Celebrity, influence and family loyalties are at the centre of Philippine politics, where personalities count much more than policies.
But it is not all glitz and glamour – there is a dark side too. The Philippines is among Asia’s most vibrant democracies, but many election wins in the past have been soured by allegations of cheating, including the last poll in 2004, which the current President, Gloria Arroyo, narrowly won.
Despite her repeated denials, these claims of vote-rigging and corruption have dogged Mrs Arroyo throughout her presidency.
So this time the election commission is trying something different – a new automated voting system which it claims will minimise cheating and deliver results in just a few days, rather than the weeks it took with a manual count.
"The longer the results take to generate, the more doubt there is in the system, and the result of the election. By having the result at a faster time, you’ll eliminate the doubt," said the commissioner in charge of the project, Gregorio Larazabal.
But there are many critics who think this system could actually increase the possibility of vote-rigging, rather than reduce it.
Some say there will be problems in parts of the country that have electricity shortages – after all, you cannot vote electronically if there is no electricity.

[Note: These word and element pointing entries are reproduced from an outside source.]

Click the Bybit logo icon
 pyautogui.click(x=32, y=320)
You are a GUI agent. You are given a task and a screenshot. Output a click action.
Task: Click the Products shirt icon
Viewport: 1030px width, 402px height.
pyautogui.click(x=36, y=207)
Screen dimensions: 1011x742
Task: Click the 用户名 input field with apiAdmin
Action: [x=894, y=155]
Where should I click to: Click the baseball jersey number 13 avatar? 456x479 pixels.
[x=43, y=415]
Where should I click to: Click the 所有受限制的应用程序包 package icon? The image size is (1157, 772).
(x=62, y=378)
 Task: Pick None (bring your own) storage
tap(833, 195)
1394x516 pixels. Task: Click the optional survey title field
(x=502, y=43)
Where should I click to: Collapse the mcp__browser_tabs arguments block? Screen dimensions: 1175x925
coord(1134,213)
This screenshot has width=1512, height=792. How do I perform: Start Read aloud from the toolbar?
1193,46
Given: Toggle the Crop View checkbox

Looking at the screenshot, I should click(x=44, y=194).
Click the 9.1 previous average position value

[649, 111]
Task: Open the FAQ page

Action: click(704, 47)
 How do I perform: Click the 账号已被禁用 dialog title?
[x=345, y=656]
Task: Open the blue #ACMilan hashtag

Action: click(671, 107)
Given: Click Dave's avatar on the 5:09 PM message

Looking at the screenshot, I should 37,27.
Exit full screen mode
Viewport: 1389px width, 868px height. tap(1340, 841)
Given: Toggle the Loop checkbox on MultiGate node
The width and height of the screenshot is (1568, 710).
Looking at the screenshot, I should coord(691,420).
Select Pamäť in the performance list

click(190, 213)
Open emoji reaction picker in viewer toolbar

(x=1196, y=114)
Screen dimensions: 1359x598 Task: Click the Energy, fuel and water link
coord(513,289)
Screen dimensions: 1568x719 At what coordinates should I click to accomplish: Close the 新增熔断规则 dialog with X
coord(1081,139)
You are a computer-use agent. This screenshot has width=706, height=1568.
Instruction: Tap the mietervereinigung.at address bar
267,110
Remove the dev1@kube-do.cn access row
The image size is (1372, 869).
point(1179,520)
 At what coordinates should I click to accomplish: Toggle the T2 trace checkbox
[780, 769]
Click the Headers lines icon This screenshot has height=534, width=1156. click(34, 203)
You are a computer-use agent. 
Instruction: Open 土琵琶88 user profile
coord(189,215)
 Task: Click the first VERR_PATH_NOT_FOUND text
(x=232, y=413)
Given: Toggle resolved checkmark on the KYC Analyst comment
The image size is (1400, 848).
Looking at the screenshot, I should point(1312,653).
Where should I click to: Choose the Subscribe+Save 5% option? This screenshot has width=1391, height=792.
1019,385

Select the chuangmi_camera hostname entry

Others question whether the $160m (£106m) project has been tested sufficiently – and a practice run earlier this week found serious faults with the memory cards, which are now being reconfigured.
International monitoring groups have also voiced concern about the complexity of automating a vote when there are so many candidates running for a mixture of local and national seats.
Fears of violence
If the voting machines malfunction, there is good reason to be concerned. Philippine elections are notoriously violent – both before, during and after the polls – and a contested result could mean lives are lost.
"Every election year in the Philippines we have cases of political killings – mostly related to local politics," said political analyst and journalist Marites Vitug.
"In the last elections, it may sound odd, but we celebrated that the number of killings had gone down to only 100."
This year, one incident has come to dominate discussions of pre-election violence.
In November, the bodies of 57 people were found in a shallow grave in the southern province of Maguindanao.
The victims had been on their way to register a local election candidate, and their killers are thought to have been part of an armed group linked to a rival candidate, from one of the most influential family clans in the area, the Ampatuans.
It was the worst single case of political violence in the country in living memory, and the armed forces admit the killings were a wake-up call ahead of the polls.
"We can only assure our public that we’re doing everything possible so as not to have a repeat of that time," said spokesman Colonel Ricardo Nepomuceno.
Both the army and police have now tightened security, increasing the number of patrols and checkpoints, and implementing a ban on civilians carrying guns – but they know that clans still have a powerful influence.
Despite the massacre, there are still more than a dozen Ampatuan family members running for local office – some of whom are currently in custody on charges relating to the killings.
In this election, it seems that powerful clans have as much influence locally as celebrities and family dynasties do nationally.